Twenty five years ago America was obsessed with the most publicized criminal trial in United States history.  On trial was the former Heisman Trophy honoree and running back for the Buffalo Bills and San Francisco 49ers, #32, O.J. Simpson. “OJ” was accused of the double-murder of his former wife Nicole Brown Simpson and Ronald Goldman.

With warrant in hand the police searched for OJ and his vehicle, a white 1993 Ford Bronco. Businessmen, housewives and school-kids were all on the look-out for OJ and his car. Some took-up positions on highway overpasses waiting for the Bronco to go by. News helicopters searched the streets broadcasting possible sightings live. If you happened to own a white Bronco yourself there was a very good chance people would give you a wary eye if you drove by. There was a good chance someone would call the police on you.

I empathize with the motorist whose white bronco is pictured above. Why? Because like the Bronco owner I too am looked at suspiciously, especially in church. Maybe you sometimes feel like you are as well?

Let’s look at the circumstantial evidence against us:

• I wear black and rarely get dressed up when going to church, even on holidays. We often look like we work at Panera Bread more than we serve at church.

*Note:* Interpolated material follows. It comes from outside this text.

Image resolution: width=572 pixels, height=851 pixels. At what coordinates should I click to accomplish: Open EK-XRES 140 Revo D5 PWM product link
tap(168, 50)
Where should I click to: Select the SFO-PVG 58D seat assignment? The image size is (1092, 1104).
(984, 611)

• I don’t carry a Bible, at least not a paper one and everyone knows that mature Christians don’t use tablet computers or smart phones in church because it looks too much like they’re playing games or checking Facebook during the sermon.

• Most congregants have no idea what we do. Unlike an usher or a sunday school teacher, parking lot attendant or a building maintenance person, congregants and even some church staff rarely see us doing that what it is we do. If we are doing our job well, often no one notices. Some people know my face from passing me in the hallways, but that’s about it. The fact many of us are introverts doesn’t help.

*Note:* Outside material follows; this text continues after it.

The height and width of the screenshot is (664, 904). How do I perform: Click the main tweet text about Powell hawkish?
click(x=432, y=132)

• I am a Tech Artist. Those in the church that actually know what I do are often suspicious of “the media,” “arts” and “technical artists.” For many years now the predominant view in the U.S. Evangelical church is “the world, and everything in it is sinful.” The world after all is influenced by culture. Culture is influenced by media and the arts. The arts are created by artists. Therefore artists, the arts and culture are suspect. And we know “the media” is against Christians and Christianity.

Have you ever felt this suspicion? I have. It’s palpable.

So how should a tech artist respond? How do we build trust with leadership and congregants in the church? Here are some thoughts:

OK, I am warning you now that you may not be impressed by my first suggestion, but if we as tech artists want to be trusted the first step is…

• Be trustworthy. Yes, that’s it!  Not very profound, huh?  Trust is rarely offered unconditionally.  It is earned and it can be lost. Trust must be proven. Our faithfulness and dependability confirms our trustworthiness. There is no substitution. Consider that no one can be tested without first being offered a small degree of unearned trust. Honor the risk people take in you.

• Technical Artists must work hard and be very intentional about verbalizing that which we intend on doing. Communication can eliminate false assumptions and misunderstandings. Verbally repeat back to leadership your understanding of their stated priorities, how you plan to accomplish the task and how you intend to include the person in leadership in your planning. Make sure there is buy-in on all these points.

• Don’t solely say trustworthy things, but be seen living trust-worthily. Even Jesus told the Jews in the temple courts “Do not believe me unless I do the works of my Father” (John 10:37 NIV). It’s interesting that Jesus did not demand trust based on His words or divine-position without His actions backing up what he said (John 10:25). We would be wise to consider what the Apostle John wrote, “… let us not love with words or speech but with actions and in truth” (1 John 3:18). The more your actions match your words the more trust others will have in you.

• Be known as someone who seeks to speak honestly and in love. This is a tough one for me.  I am naturally honest (sometimes blunt, to a fault), but “speaking in love” takes work for me. While blunt I also often despise confrontation, especially if someone over me is (in my opinion) making a mistake. Consider that for someone to trust you they must become vulnerable to the possibility of being hurt by you. The Apostle Paul said, “we will speak the truth in love, growing in every way more and more like Christ…” (Ephesians 4:15 NIV). That should be our goal!

• Live in the present. When we keep track of each occasion when trust has unjustifiably being kept from us we drag the past into the present. Scorekeeping always serves to magnify a situation beyond reality.

• It takes time. Time is the dominant factor in developing and strengthening trust. Don’t expect an overnight change of attitude from those that are suspicious of you. Look for as many opportunities as possible to match your words with your behavior and be mindful of your peers and leadership’s attempts to do the same.